The 24 agencies the GAO reviewed were those covered by the Chief Financial Officers Act of 1990. This group includes the Departments of Defense, Homeland Security, State, Treasury, Justice, Commerce, and Veterans Affairs as well as the Office of Personnel Management, General Services Administration, NASA, Nuclear Regulatory Commission, and Small Business Administration.
The office recommends the Director of the Office of Management and Budget, “in consultation with the Secretary of Homeland Security, the Chief Information Officers Council, and the Council of the Inspectors General on Integrity and Efficiency, enhance reporting guidance to the inspectors general for all rating components of agency security programs, such as configuration management and risk management, so that the ratings will be consistent and comparable.”

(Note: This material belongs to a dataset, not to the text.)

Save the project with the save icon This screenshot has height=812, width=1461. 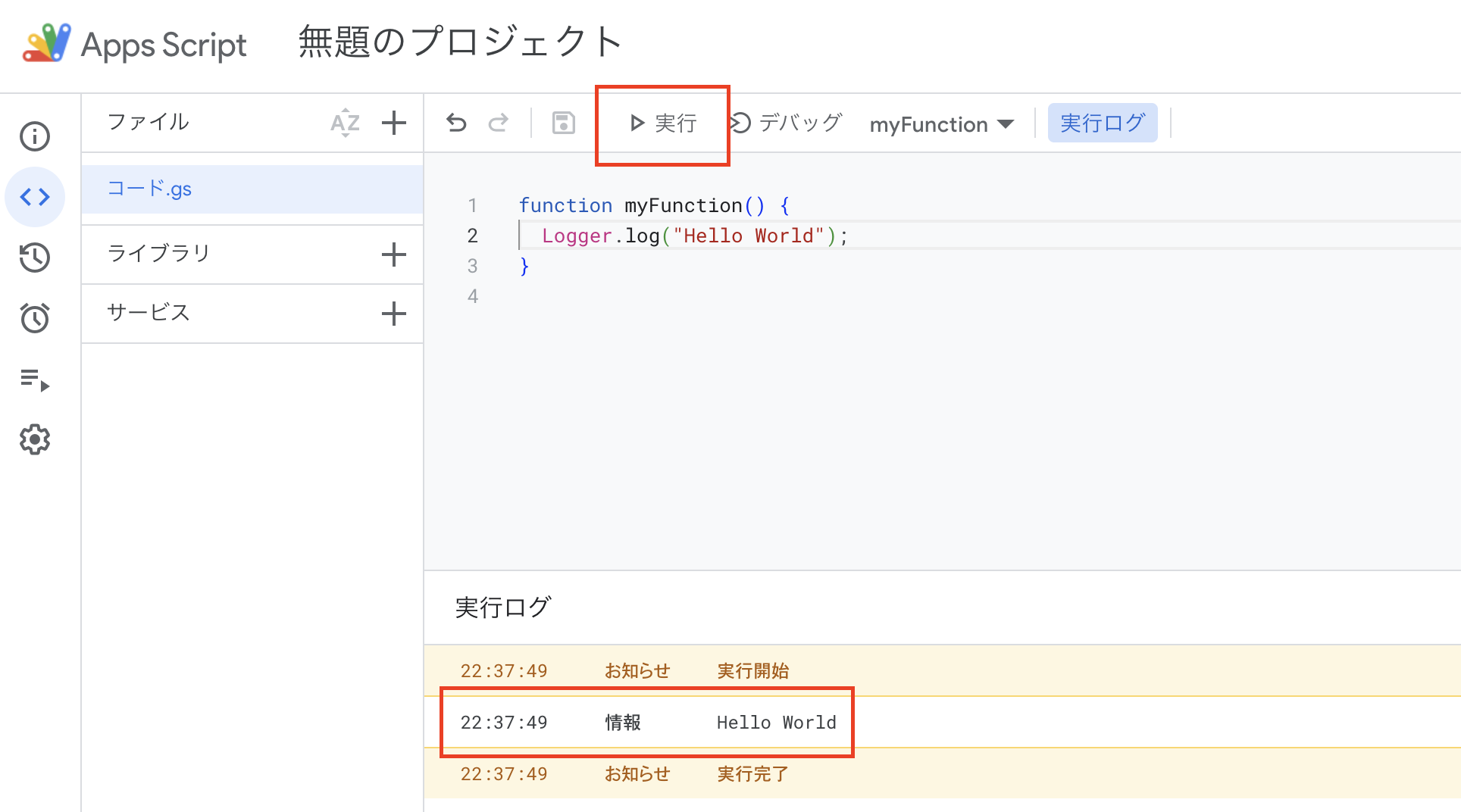(x=563, y=123)
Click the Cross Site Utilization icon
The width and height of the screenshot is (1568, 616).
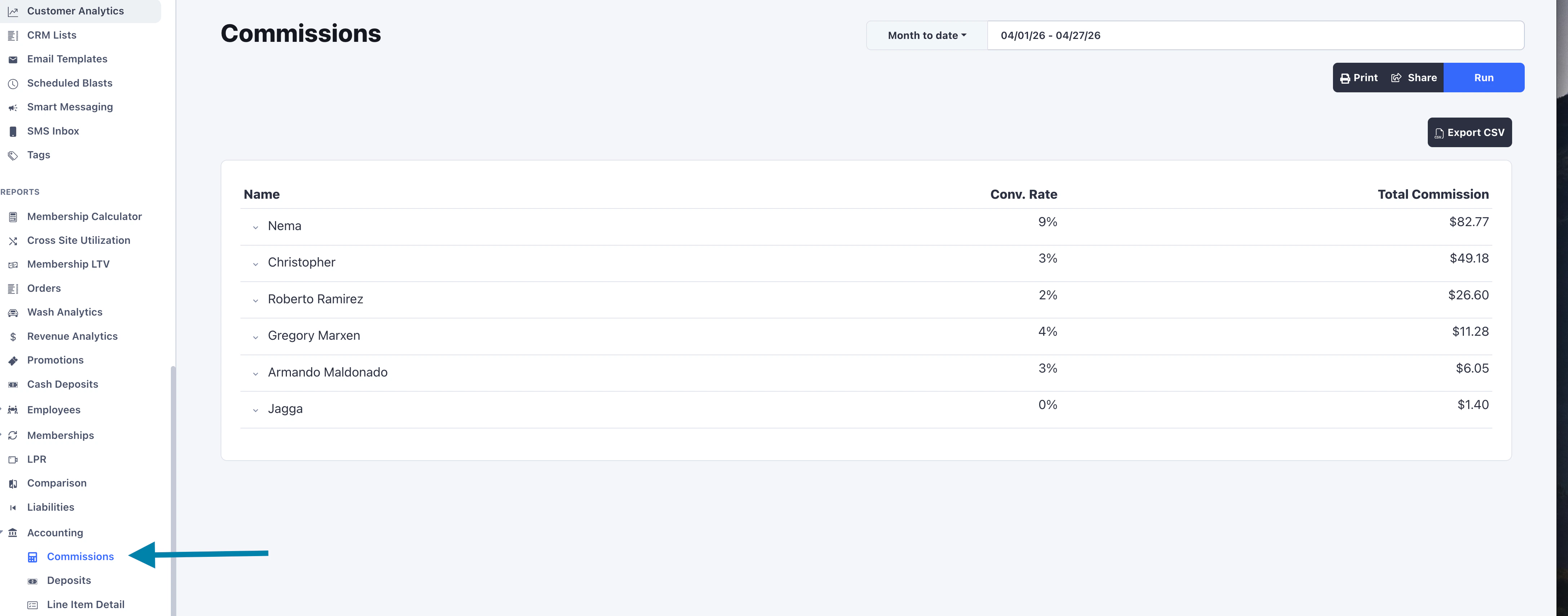click(13, 241)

Although previous reports from both the GAO and agency inspectors general made hundreds of recommendations to address such deficiencies, many of the recommendations have still not been implemented, the report said.
The office highlighted the number of information security incidents affecting systems supporting the federal government increased through 2014. “Since fiscal year 2006, the number rose from 5,503 to 67,168 in fiscal year 2014: an increase of 1,121 percent,” the report said.

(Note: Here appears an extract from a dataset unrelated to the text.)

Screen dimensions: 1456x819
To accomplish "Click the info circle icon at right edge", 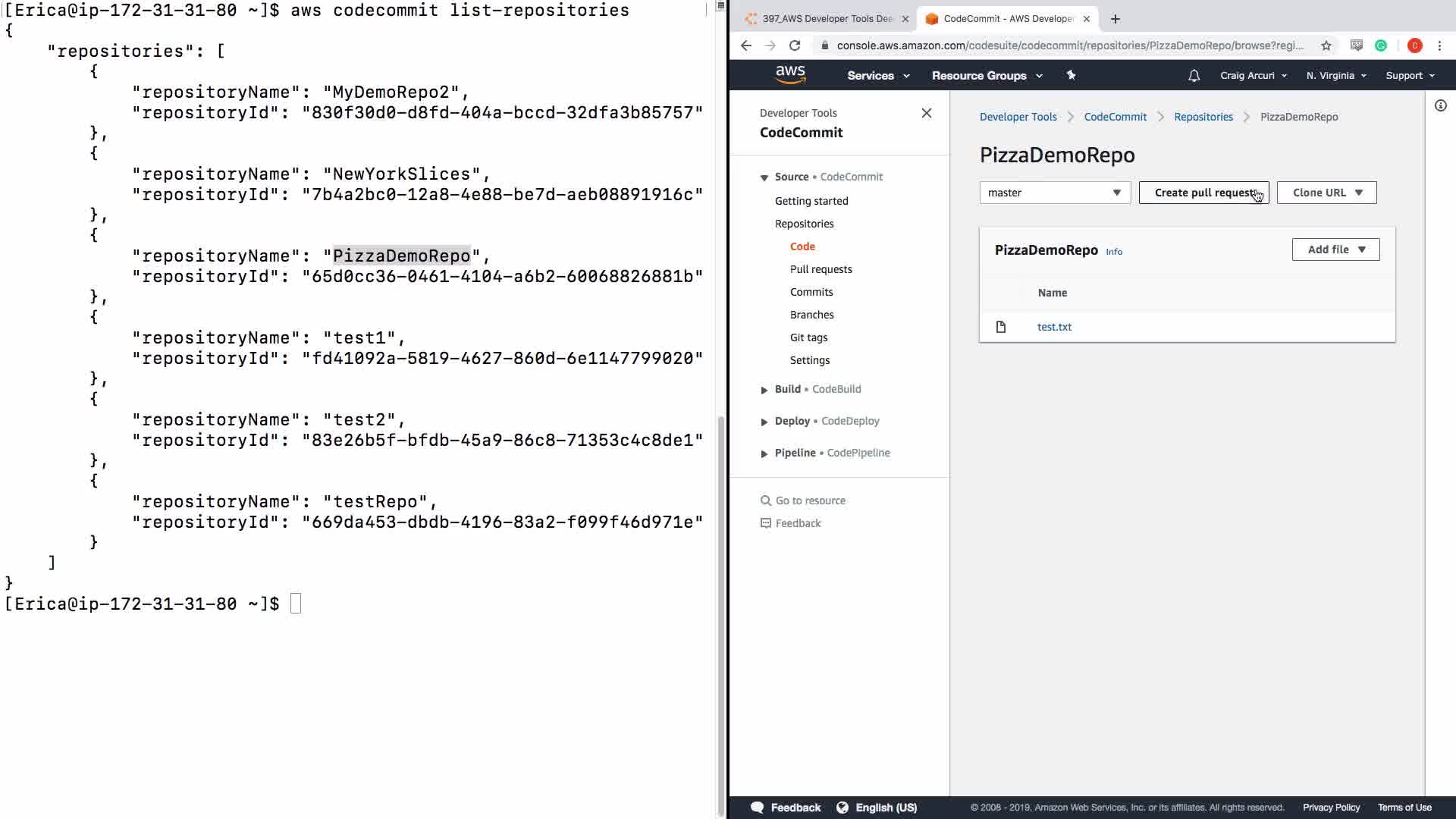I will (x=1440, y=106).
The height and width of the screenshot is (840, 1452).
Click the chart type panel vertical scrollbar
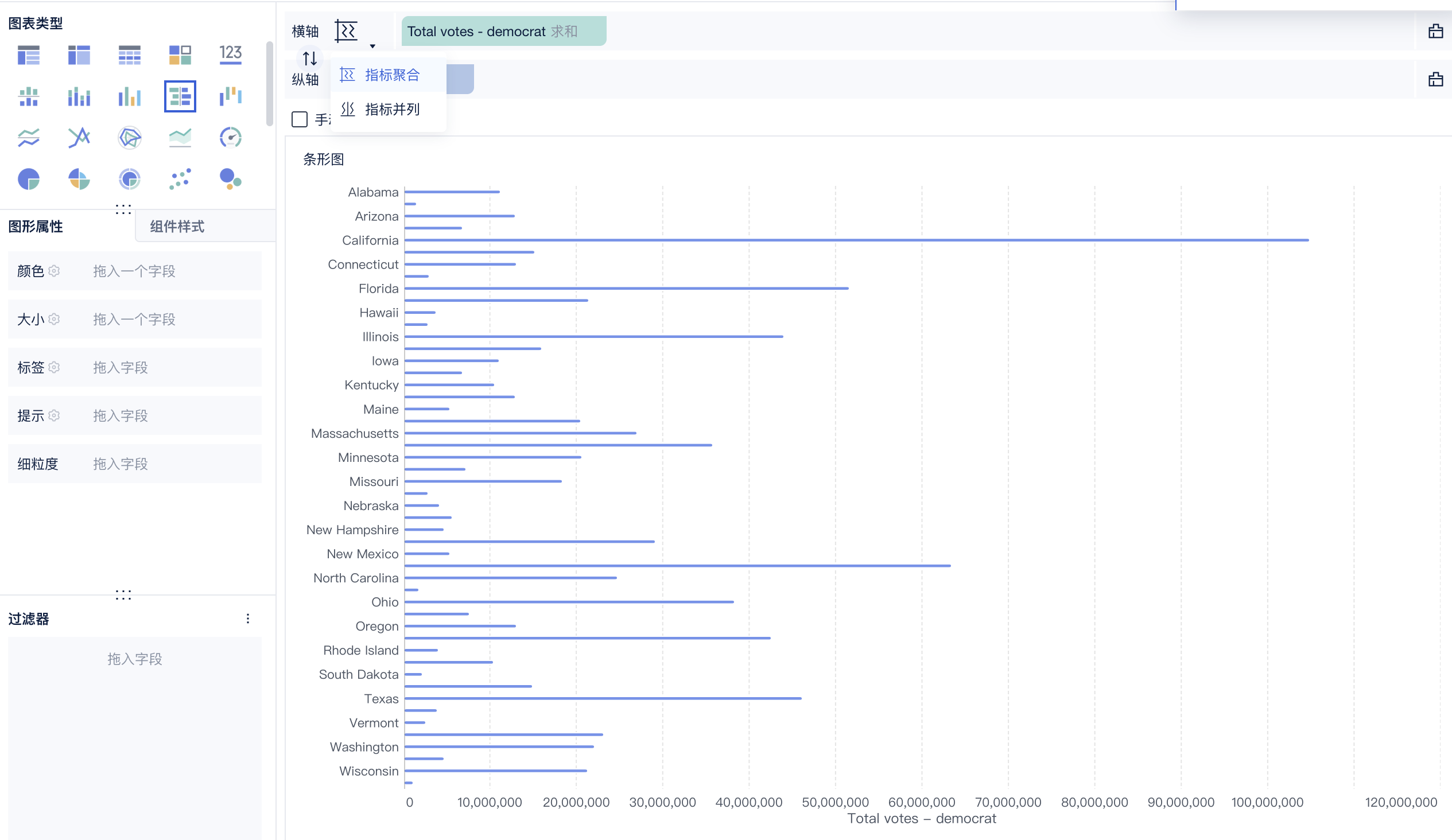(269, 84)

The number of incidents involving personally identifiable information (PII) also doubled in recent years, from 10,481 in 2009 to 27,624 in 2014, GAO said. Of the reported 2014 cyber incidents, the most widely reported type was scans/probes/attempted access. This kind of incident can involve identifying a federal agency computer, open ports, protocols, service, or any combination of them for a future exploit. This kind of incident includes the OPM breaches, GAO said.
“Federal agencies’ information and systems remain at a high risk of unauthorized access, use, disclosure, modification, and disruption. These risks are illustrated by the wide array of cyber threats, an increasing number of cyber incidents, and breaches of PII occurring at federal agencies,” the report said.
“Until agencies correct longstanding control deficiencies and address the hundreds of recommendations that we and agency inspectors general have made, federal systems will remain at increased and unnecessary risk of attack or compromise,” it added.
OMB generally concurred with the report’s recommendation, the GAO noted.